§ Consegna
Riscrivi il passo della prefazione che va da "Introduzione di Carmine" fino a "si intrattiene familiarità." compreso, sostituendo "robusta attrezzatura" con "solida preparazione".

Prefazione
di Francesco
D’Episcopo,
copertina di Nunzio
Trazzera.
Giuseppe
Manitta è un giovane che già da tempo occupa per diritto il diorama
della cultura italiana. Il suo spirito creativo, il rigore dei suoi
studi, la pubblicazione dei suoi saggi sui maggiori autori della
letteratura italiana gli hanno conquistato la stima e la lode di
personalità di prim’ordine nella cultura del nostro tempo.
Sia
nella poesia che nella critica ha ricevuto ampi riconoscimenti e
lodi. Tra questi, Il Premio Tulliola-Renato Filippelli ha avuto
l’onore di vedere partecipare i suoi scritti prestigiosi al Premio
e tra migliaia di autori , la Giuria presieduta da Ugo Piscopo ha
scelto sue scritture di prim'ordine. Ha vinto prima per la poesia
“L’ultimo canto
dell’upupa” (Tulliola 2011) e
poi per la saggistica “Giacomo Leopardi.
Percorsi critici e bibliografici” (2012-13 Tulliola –Renato
Filippelli). Il
presidente del Premio Ugo Piscopo, già la prima volta ebbe a dire:
“questo ragazzo ha
stoffa” e lo lodò
pubblicamente nelle motivazioni della vittoria: Così per la
Poesia: Giuseppe Manitta, L’ultimo canto dell’upupa.
Poemetto crepuscolare, premessa di Giorgio Barberi Squarotti.
Introduzione di Carmine Chiodo, Castiglione di Sicilia (CT), Il
Convivio, 2011, collana “Calliope”.
Studioso di letteratura italiana,
Giuseppe Manitta entra nell’agone poetico con robusta attrezzatura
ideale e con un modo di procedere disinvolto e sicuro. I suoi
riferimenti al mondo classico non sono di riporto, ma di
riproposizione in diverso contesto semantico e culturale di sequenze
e figure, con cui si è intrattenuta, si intrattiene familiarità.
Vivide sono le accensioni che scaturiscono da accostamenti improvvisi
e lontani……(Ugo Piscopo)
Ancor di più per la saggistica:
“Giuseppe Manitta si aggiudica il primo premio per la
saggistica per l’opera Giacomo Leopardi. Percorsi critici e
bibliografici (1998-2003), Castiglione di Sicilia (CT), Il
Convivio, 2009. All’unanimità, la Giuria dichiara questo solido e
imponente lavoro pregevole sotto molteplici profili e innanzitutto
sotto quello della serietà e della coerenza del metodo, che fa da
griglia alla costruzione complessiva del discorso. Il metodo consiste
nell’intrecciare l’accertamento bibliografico-critico con la
responsabilità del doganiere che sul campo valuta la qualità della
merce in ingresso, per informare l’utenza attuale e futura dei
pregi o dei difetti del manufatto in questione. In ultimo, viene
elaborato uno strumento utilissimo, che interfaccia la descrizione
del documento con l’analisi delle sua provenienza e della sua
proiezione in avanti. In questa maniera, l’opera soddisfa
molteplici esigenze: quella della tracciabilità e rintracciabilità
dei testi, quella di avere orientamento e suggerimento per ulteriori
inquisizioni, quella di conoscere che cosa di nuovo sia intervenuto
negli studi su Leopardi nella ricorrenza del bicentenario della
nascita, quella di poter respirare l’aura dell’attualità della
figura e dell’opera leopardiane in un momento come il nostro,
attento alle interrelazioni fra scienza e vita e al pluralismo delle
scelte, come nel campo della religione e in quelli di altre
spiegazioni del mondo”. (Ugo Piscopo)

§ Dati forniti
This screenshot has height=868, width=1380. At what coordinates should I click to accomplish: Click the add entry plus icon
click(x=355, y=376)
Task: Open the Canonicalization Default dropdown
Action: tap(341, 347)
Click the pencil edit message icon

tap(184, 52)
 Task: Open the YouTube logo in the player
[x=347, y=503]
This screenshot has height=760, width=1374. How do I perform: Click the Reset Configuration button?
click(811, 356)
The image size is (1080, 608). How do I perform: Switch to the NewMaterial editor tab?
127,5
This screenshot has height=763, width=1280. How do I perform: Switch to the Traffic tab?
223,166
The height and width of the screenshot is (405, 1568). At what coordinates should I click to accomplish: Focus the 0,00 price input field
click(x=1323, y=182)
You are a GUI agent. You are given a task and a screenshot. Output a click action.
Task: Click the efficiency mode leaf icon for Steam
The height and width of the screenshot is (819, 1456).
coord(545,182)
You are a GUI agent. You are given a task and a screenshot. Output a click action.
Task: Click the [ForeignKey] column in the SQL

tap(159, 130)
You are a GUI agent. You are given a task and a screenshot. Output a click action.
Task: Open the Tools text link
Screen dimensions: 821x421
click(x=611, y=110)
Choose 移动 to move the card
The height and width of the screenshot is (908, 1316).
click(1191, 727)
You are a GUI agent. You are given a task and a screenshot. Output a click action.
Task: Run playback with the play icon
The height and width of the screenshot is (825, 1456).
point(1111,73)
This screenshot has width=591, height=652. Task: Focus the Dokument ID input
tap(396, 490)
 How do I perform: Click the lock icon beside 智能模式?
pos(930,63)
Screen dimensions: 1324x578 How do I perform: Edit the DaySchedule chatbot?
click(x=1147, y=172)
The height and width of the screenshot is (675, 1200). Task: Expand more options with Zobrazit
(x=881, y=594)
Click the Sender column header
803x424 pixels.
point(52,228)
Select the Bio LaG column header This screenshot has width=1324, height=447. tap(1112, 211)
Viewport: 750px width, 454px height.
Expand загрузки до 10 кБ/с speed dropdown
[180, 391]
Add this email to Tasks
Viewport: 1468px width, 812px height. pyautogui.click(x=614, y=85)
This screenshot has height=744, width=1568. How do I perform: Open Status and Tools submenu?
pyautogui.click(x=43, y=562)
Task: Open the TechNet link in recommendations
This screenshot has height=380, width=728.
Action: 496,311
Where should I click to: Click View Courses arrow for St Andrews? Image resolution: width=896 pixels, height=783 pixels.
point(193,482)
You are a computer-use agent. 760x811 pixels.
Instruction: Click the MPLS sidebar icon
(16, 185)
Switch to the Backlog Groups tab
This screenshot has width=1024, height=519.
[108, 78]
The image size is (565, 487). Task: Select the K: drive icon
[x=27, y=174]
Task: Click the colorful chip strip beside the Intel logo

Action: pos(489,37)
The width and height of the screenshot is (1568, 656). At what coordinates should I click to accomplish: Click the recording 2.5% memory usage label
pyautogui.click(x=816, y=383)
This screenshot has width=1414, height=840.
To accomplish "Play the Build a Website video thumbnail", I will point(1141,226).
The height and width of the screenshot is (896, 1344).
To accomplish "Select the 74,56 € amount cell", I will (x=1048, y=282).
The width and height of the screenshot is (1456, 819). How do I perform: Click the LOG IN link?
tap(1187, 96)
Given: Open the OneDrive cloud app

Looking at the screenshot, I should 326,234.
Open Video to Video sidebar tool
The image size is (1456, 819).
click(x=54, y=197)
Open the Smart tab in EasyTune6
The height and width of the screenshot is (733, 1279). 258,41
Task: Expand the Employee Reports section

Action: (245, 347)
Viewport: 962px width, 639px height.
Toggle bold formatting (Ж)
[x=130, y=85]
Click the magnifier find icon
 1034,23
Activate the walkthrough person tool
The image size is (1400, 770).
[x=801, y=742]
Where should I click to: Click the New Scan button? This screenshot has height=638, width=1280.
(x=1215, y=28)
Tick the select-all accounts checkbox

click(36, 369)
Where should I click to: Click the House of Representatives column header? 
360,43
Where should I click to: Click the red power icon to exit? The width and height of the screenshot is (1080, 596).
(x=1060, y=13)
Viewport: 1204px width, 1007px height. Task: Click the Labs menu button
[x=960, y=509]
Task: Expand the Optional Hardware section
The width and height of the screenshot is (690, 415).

§ Risposta scritta
Introduzione di Carmine Chiodo, Castiglione di Sicilia (CT), Il
Convivio, 2011, collana “Calliope”.
Studioso di letteratura italiana,
Giuseppe Manitta entra nell’agone poetico con solida preparazione
ideale e con un modo di procedere disinvolto e sicuro. I suoi
riferimenti al mondo classico non sono di riporto, ma di
riproposizione in diverso contesto semantico e culturale di sequenze
e figure, con cui si è intrattenuta, si intrattiene familiarità.